[Records from a collection]

____________________

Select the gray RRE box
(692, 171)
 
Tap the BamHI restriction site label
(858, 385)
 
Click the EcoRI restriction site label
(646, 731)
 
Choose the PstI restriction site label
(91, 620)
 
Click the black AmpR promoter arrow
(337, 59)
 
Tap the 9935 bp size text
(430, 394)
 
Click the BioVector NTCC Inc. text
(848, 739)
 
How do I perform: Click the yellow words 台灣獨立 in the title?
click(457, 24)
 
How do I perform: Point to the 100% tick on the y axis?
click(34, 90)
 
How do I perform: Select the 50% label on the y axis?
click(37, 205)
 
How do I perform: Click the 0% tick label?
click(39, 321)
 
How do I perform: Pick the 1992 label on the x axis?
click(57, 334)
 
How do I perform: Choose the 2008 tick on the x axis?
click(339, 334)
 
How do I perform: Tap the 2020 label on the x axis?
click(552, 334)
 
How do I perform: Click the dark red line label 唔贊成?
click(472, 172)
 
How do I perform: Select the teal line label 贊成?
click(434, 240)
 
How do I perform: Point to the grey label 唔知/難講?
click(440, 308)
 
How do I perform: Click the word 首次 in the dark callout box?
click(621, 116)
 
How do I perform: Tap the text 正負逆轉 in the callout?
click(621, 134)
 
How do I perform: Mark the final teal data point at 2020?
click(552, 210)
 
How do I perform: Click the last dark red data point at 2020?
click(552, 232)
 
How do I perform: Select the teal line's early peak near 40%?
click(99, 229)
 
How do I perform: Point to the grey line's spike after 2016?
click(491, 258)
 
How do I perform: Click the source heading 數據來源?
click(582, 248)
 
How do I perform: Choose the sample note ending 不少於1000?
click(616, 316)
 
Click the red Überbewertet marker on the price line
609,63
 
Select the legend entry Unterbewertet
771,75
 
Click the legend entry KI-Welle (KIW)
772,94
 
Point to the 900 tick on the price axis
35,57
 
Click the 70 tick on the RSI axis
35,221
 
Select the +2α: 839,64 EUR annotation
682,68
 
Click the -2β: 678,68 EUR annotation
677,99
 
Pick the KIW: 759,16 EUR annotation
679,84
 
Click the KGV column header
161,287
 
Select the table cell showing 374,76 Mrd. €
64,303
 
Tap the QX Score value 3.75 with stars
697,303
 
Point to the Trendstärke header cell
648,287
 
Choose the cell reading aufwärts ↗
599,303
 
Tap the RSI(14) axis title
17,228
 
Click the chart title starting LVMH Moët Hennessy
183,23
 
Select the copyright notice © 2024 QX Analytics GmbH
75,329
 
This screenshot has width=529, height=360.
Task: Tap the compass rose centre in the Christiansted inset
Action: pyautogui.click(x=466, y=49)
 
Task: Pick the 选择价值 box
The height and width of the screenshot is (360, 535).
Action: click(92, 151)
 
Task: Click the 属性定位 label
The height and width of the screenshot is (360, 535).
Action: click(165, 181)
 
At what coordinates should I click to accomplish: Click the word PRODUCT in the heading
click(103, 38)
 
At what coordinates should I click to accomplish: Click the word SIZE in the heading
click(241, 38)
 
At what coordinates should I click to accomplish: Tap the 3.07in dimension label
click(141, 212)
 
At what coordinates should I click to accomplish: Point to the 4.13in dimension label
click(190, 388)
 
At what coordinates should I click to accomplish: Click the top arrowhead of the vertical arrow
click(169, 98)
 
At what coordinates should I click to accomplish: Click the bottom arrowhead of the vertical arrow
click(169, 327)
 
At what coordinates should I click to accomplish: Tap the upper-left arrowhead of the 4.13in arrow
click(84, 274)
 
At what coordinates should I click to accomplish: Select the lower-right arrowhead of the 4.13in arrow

____________________

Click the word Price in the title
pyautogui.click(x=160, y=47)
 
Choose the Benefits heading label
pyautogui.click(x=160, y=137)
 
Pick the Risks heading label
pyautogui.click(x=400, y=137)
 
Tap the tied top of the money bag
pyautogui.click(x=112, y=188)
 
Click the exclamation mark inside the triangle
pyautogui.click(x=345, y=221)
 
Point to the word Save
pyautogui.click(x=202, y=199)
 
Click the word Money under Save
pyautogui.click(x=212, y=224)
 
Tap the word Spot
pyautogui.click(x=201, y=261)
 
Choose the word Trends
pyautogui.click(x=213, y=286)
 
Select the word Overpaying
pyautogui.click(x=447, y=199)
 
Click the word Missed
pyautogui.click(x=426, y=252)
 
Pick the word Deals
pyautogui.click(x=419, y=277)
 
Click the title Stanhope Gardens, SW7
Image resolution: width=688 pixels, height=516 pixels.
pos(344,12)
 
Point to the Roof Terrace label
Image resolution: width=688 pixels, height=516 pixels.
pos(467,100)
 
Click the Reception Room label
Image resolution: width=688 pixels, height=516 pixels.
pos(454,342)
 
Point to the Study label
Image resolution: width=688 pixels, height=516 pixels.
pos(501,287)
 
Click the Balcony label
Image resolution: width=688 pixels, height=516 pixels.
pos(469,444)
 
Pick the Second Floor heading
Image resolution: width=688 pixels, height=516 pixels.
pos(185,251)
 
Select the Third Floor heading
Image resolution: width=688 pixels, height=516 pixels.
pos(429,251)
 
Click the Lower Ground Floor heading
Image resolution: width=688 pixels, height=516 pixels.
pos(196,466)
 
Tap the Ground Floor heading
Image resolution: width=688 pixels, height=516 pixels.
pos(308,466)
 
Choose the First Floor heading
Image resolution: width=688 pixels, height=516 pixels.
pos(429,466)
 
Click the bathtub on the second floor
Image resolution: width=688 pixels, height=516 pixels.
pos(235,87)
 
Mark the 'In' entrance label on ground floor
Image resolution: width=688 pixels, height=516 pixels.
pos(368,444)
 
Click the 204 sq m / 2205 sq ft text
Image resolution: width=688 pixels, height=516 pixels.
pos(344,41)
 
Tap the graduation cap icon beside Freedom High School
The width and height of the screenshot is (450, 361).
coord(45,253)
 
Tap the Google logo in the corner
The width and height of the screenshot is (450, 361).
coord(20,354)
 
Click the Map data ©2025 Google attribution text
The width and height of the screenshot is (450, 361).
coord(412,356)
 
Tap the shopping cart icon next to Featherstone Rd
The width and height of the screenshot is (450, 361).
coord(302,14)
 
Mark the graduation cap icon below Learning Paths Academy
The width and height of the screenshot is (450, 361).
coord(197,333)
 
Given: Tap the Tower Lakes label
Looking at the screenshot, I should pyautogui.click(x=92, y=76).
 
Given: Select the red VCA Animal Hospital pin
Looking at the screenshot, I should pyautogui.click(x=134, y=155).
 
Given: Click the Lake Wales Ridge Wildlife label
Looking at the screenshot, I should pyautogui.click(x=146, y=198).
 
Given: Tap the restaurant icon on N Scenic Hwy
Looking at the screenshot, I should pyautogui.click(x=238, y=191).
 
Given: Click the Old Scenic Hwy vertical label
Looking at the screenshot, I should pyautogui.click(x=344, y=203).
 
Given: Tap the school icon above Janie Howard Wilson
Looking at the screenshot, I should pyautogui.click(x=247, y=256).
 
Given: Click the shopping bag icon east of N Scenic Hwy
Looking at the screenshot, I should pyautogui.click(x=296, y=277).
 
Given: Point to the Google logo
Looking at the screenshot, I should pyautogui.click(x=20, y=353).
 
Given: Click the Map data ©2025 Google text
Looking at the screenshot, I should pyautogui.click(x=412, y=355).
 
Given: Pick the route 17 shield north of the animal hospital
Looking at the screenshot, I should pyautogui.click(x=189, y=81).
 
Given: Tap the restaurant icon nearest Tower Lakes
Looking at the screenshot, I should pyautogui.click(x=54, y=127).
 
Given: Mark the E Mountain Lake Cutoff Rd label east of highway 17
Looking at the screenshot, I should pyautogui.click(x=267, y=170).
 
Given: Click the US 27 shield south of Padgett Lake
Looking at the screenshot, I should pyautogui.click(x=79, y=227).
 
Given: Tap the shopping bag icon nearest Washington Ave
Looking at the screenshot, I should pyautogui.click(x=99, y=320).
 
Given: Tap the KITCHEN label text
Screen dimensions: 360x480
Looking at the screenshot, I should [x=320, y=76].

____________________

Write out again every entry from the line containing "Click the word Price in the title" down to the line containing "pyautogui.click(x=213, y=286)", adding 67 to every coordinate in the answers.

:: Answer to the exercise ::
Click the word Price in the title
pyautogui.click(x=227, y=114)
 
Choose the Benefits heading label
pyautogui.click(x=227, y=204)
 
Pick the Risks heading label
pyautogui.click(x=467, y=204)
 
Tap the tied top of the money bag
pyautogui.click(x=179, y=255)
 
Click the exclamation mark inside the triangle
pyautogui.click(x=412, y=288)
 
Point to the word Save
pyautogui.click(x=269, y=266)
 
Click the word Money under Save
pyautogui.click(x=279, y=291)
 
Tap the word Spot
pyautogui.click(x=268, y=328)
 
Choose the word Trends
pyautogui.click(x=280, y=353)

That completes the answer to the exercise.